ACTION ITEM -
Filter the data for "computer" and copy matching lines.

Segment Start: SUPPLIED DATA

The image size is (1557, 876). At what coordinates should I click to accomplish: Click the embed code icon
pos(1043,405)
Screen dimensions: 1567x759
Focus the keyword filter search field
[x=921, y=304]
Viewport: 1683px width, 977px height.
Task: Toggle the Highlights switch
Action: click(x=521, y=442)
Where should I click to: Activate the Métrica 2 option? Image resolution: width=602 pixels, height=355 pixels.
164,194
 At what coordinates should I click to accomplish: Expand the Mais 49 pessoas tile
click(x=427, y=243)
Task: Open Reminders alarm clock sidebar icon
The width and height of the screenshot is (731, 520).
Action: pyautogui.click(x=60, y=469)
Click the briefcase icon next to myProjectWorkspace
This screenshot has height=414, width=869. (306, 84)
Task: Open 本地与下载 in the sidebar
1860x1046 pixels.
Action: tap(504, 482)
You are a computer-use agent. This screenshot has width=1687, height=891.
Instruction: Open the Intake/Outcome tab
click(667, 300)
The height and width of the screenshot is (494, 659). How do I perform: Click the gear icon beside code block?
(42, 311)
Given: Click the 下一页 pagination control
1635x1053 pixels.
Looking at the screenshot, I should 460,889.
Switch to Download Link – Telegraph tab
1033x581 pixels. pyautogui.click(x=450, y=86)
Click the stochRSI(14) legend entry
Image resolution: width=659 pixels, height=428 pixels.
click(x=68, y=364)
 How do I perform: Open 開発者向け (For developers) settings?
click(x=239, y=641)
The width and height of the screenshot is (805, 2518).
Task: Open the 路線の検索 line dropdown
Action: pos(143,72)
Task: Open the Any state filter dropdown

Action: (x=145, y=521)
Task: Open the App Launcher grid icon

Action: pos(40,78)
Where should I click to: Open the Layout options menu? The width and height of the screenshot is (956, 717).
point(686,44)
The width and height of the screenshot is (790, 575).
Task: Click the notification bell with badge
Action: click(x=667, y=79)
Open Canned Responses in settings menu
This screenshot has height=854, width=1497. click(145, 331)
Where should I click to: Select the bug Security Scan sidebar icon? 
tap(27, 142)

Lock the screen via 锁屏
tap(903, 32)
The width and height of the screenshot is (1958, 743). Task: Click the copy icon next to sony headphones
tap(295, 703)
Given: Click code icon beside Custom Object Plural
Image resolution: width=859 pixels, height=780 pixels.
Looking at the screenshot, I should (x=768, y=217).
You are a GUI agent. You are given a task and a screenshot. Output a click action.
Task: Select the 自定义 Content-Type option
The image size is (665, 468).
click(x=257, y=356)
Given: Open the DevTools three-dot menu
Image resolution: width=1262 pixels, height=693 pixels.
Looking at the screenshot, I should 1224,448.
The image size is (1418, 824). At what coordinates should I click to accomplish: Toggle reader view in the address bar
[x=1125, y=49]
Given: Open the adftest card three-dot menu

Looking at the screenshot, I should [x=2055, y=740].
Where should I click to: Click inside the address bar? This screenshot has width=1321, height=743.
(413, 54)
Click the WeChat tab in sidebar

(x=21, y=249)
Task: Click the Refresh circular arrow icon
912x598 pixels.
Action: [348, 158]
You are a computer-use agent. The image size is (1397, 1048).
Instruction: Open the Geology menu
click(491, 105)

Segment End: SUPPLIED DATA

SOLUTION TO THIS TASK -
You are a computer-use agent. This screenshot has width=1687, height=891.
You are a computer-use agent. The image size is (1397, 1048).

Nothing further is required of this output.